Human Fibrocartilage Transplantation for Osteochondral Defects

By Braxton Chan
Senior Category (Grades 11-12)
Innovation | Biology

BCVSF Note:
This project had been selected to advance to the Canada-Wide Science Fair 2020 (cancelled due to COVID-19), from the East Kootenay Regional Science Fair which took place before the COVID-19 crisis hit British Columbia.
The required ethics forms have been submitted for this project.

Each year 10,000 Canadians are affected by Osteochondral defects in their joints. An Osteochondral defect is a small area of cartilage that has been lost from either trauma or a disease. This loss of cartilage is often only the size of a pinky nail. However, it can major discomfort for whoever has it.

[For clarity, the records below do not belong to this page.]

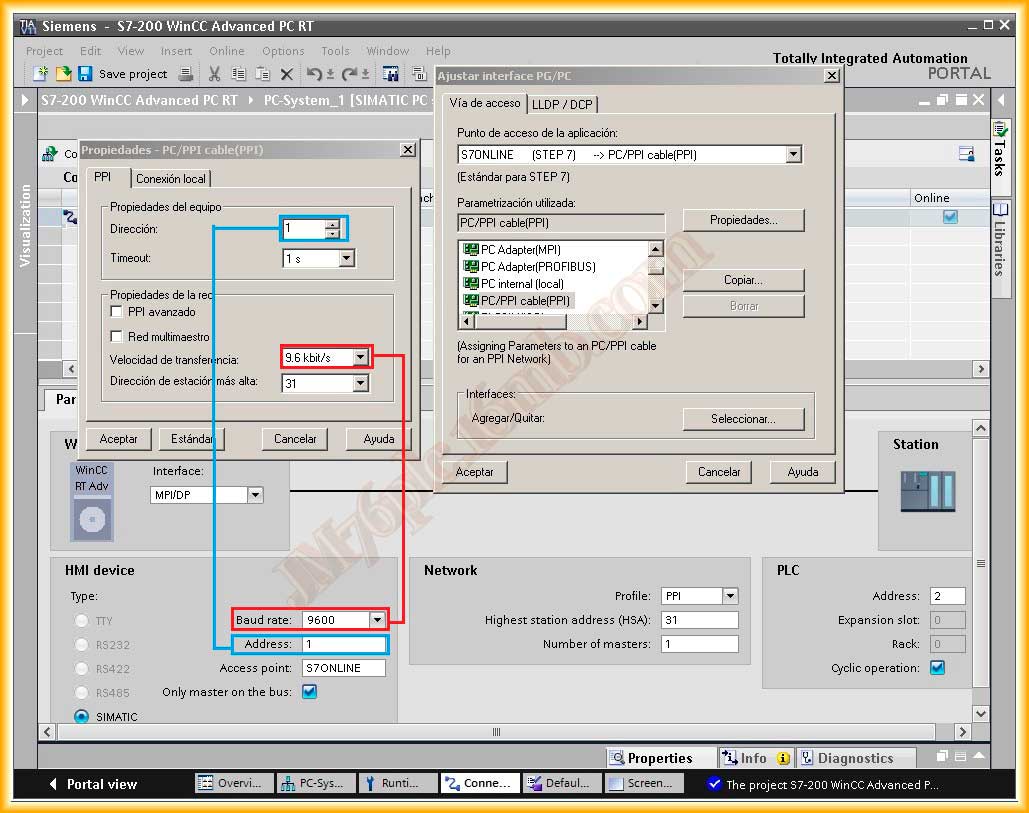Click the Undo arrow icon
This screenshot has height=813, width=1029.
pos(314,74)
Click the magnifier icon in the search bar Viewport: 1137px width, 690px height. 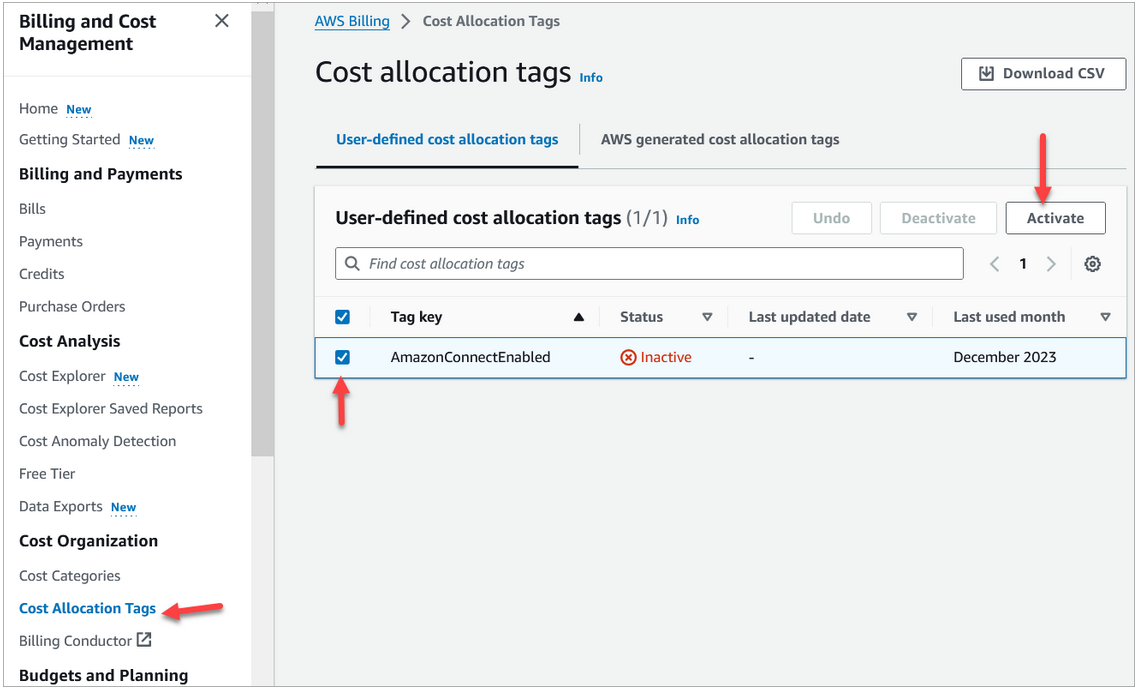pos(351,263)
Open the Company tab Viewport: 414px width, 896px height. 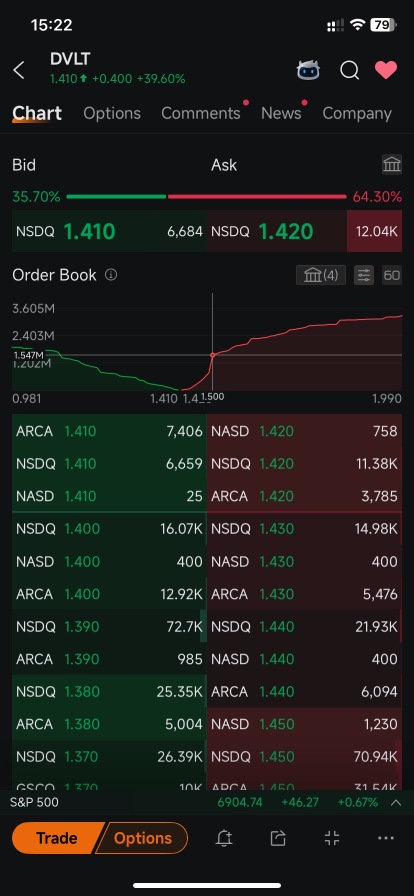click(357, 113)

Presently, there is no adequate treatment for this disorder. This year, my innovation was to come up with a novel treatment for OCD. I discovered that fibrocartilage tissue is unique as it has a high propensity to reattach at its insertion site when surgically repaired. I chose to transplant fibrocartilage into the osteochondral defects in human articular joints. After 7 weeks the transplants went through materials testing to see if they could withstand the normal physiologic load of a joint. Gross pathology and histological examination was then undertaken to see if the fibrocartilage transplant biologically adhered to the defect area.

This project answers the two questions that are critical to allow for a clinically applicable solution to OCD. First, the fibrocartilage is capable of withstanding normal physiologic loads during weight-bearing. Second, the fibrocartilage remained viable and was shown to oteoappose with the subchondral bone of the osteochondral defect. This is an exciting novel surgical solution for patients with OCD.